Task details: Check each line below for "agent" and report how many have it, nothing else.

Saved data entries
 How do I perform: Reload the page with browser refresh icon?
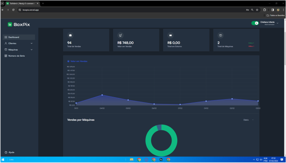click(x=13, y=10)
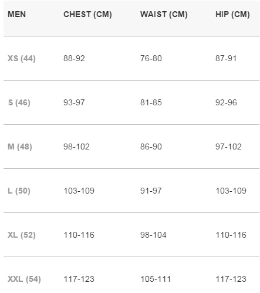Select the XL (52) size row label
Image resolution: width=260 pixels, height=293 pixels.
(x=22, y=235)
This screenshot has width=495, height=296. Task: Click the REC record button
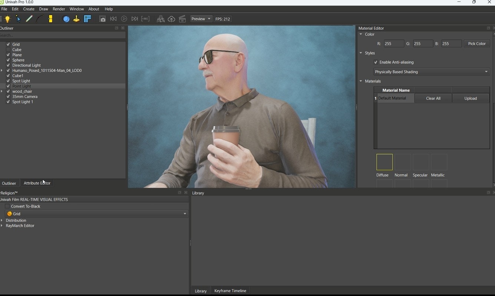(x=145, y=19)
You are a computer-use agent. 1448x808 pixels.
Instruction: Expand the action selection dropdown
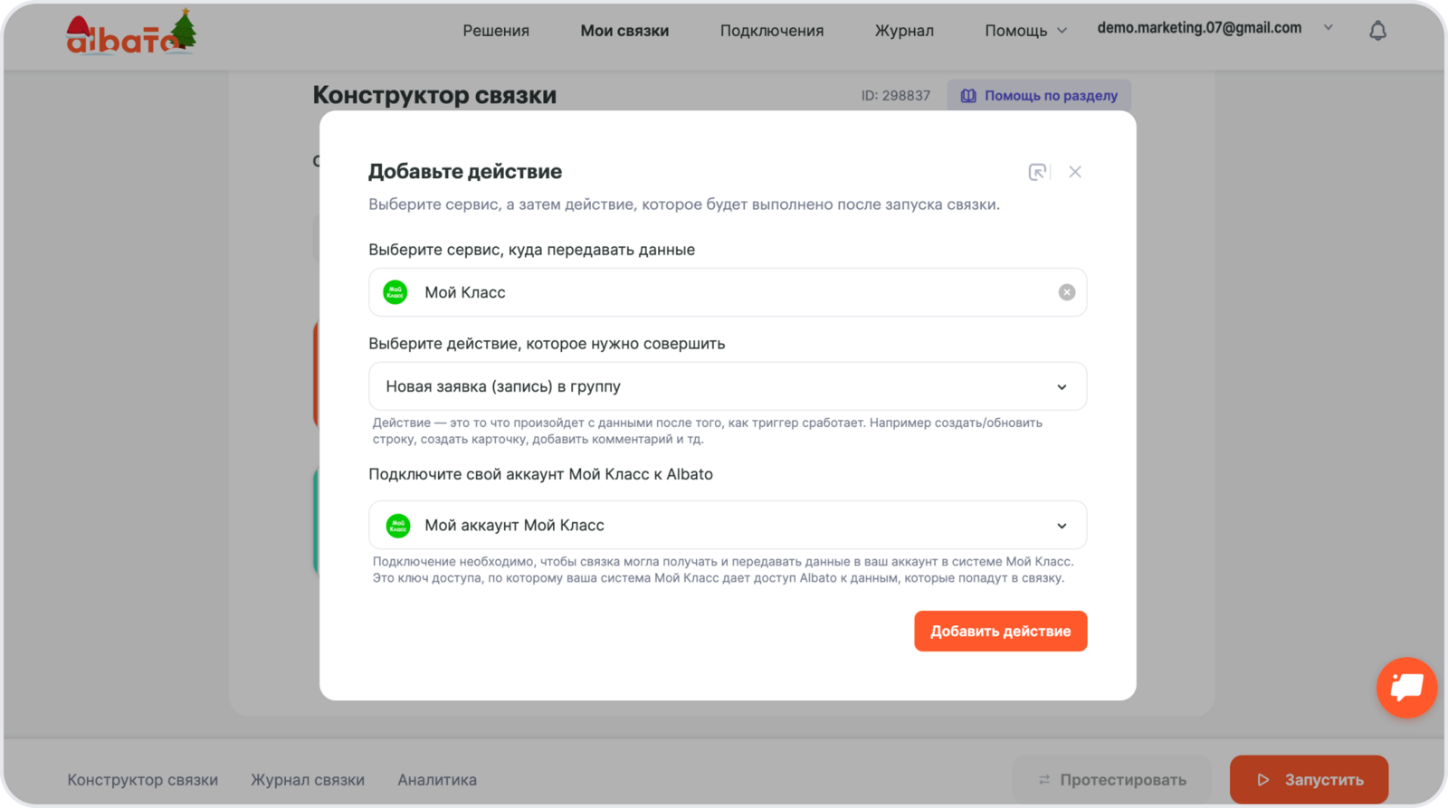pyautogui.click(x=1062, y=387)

* * *

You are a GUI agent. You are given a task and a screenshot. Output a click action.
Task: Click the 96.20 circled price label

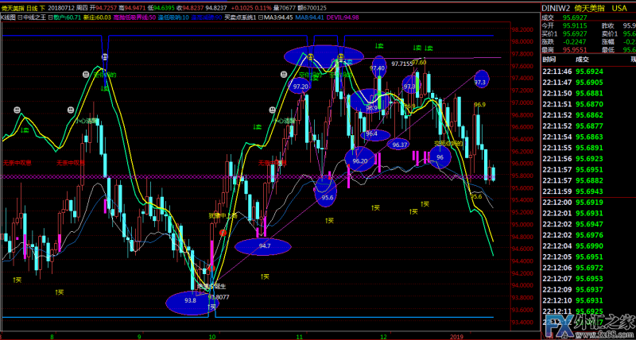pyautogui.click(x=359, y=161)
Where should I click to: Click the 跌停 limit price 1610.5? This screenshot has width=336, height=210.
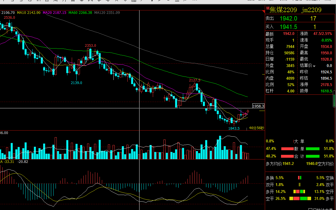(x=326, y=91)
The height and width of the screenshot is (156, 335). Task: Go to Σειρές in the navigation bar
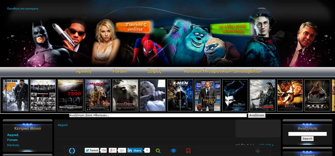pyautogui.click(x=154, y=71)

Task response: 2